Sur le papier, cette nouvelle saison de Top Chef avait tout pour
séduire. Des nouveautés, un concept repensé, et la promesse de
casser les codes. Mais dans les faits, la mayonnaise a un
peu de mal à prendre. Depuis son lancement le 4 mars
dernier sur M6, l’émission peine à convaincre pleinement les
téléspectateurs. Et pourtant, tout avait été mis en place pour
relancer l’intérêt. Les candidats ont notamment retrouvé Philippe
Etchebest pour une série d’épreuves inspirées du prestigieux
concours de Meilleur Ouvrier de France. Un retour attendu, censé
booster l’intensité… mais qui n’a pas suffi à inverser la
tendance. Mais alors, qu’est-ce qui a vraiment changé
cette saison ? Et surtout, que se passe-t-il en coulisses ? Dès le
départ, la production a voulu frapper fort. Fini le plateau
mythique de Saint-Denis, avec sa grande cuisine emblématique.

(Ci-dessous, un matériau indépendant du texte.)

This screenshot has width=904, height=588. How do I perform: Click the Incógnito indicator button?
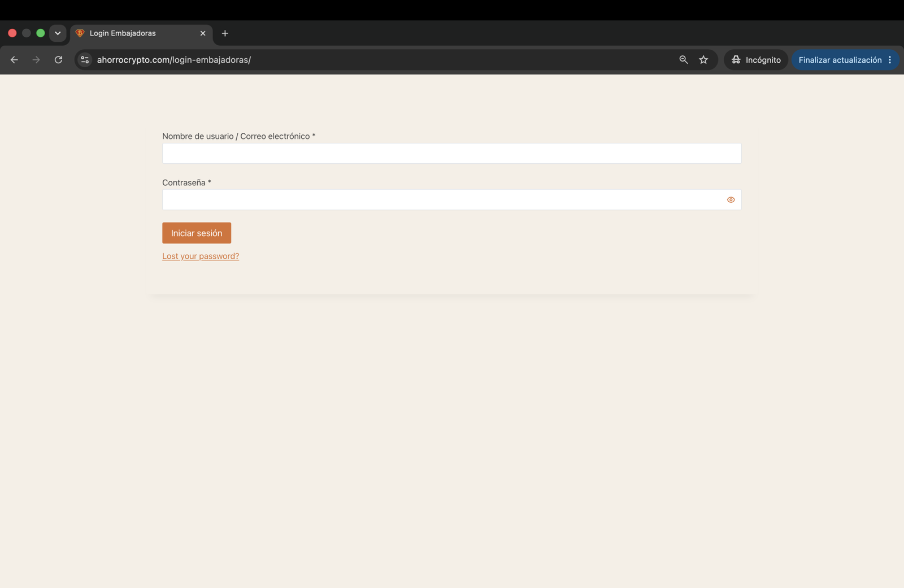756,60
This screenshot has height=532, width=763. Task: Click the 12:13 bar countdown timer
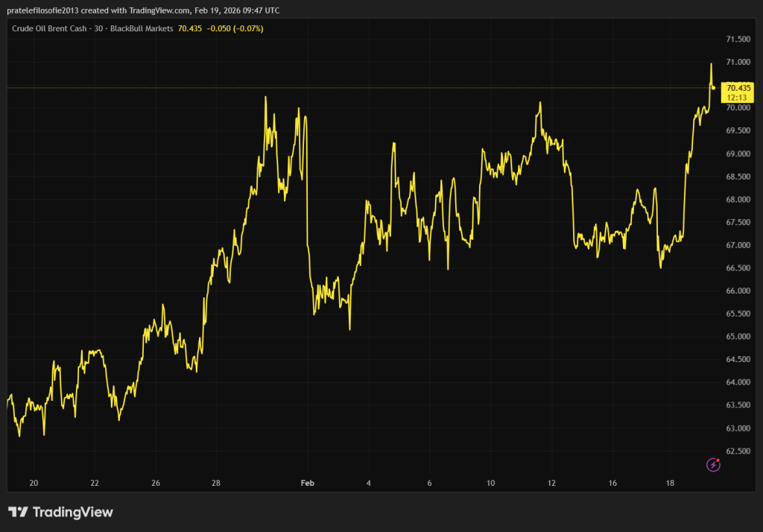click(739, 98)
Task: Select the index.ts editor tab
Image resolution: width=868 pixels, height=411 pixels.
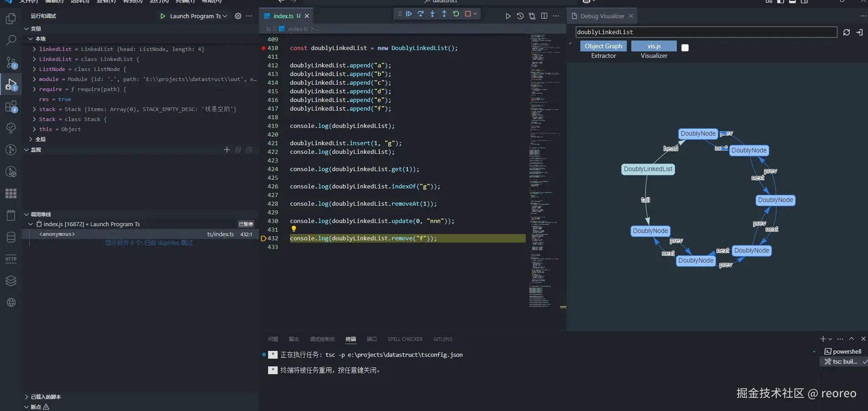Action: click(283, 16)
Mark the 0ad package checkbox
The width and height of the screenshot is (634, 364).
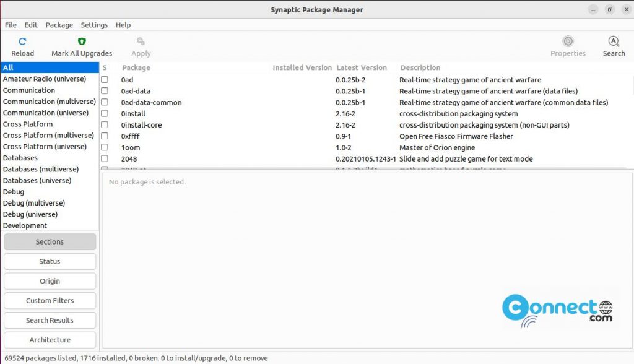click(105, 79)

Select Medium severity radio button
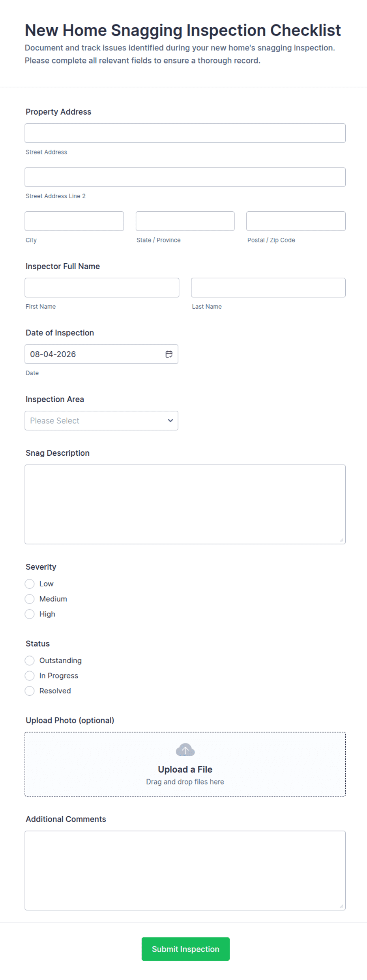tap(30, 599)
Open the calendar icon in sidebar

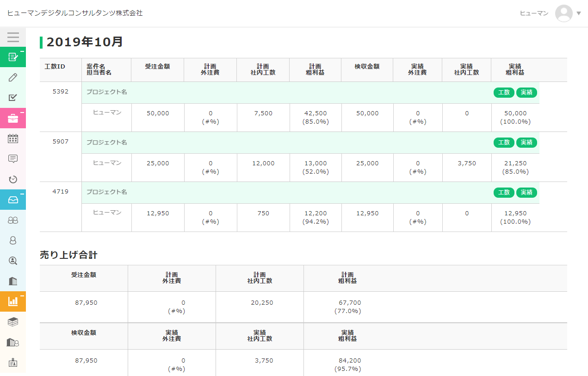coord(13,138)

Produits industriels, décors de séries… Top Chef casse tous les
codes
Cette année, les candidats sont itinérants. Chaque semaine, ils
doivent cuisiner dans un lieu différent. “On sort de nos
murs”, a expliqué Stéphane Rotenberg. “Tout ce que vous
connaissez, vous pouvez l’oublier.” Un choix
radical, assumé, mais qui déstabilise autant les candidats que les
téléspectateurs. Désormais, les participants doivent s’adapter en
permanence. Restaurant gastronomique, brasserie, ou même décor de
série télé… rien n’est figé.
Prochain exemple marquant : un épisode tourné dans les
cuisines de Scènes de ménages, avec des ingrédients issus
de frigos du quotidien. Produits industriels, goûters, sodas… un
défi loin des standards habituels. Pour Philippe Etchebest, ce
changement apporte une vraie difficulté supplémentaire. “On ne
cuisine pas de la même manière selon l’endroit”,
rappelle-t-il. Une manière de pousser les candidats dans
leurs retranchements.
Une saison sans repères : les candidats doivent tout assumer
seuls
Cette année, fini les brigades. Un changement majeur qui
bouleverse totalement la mécanique du jeu.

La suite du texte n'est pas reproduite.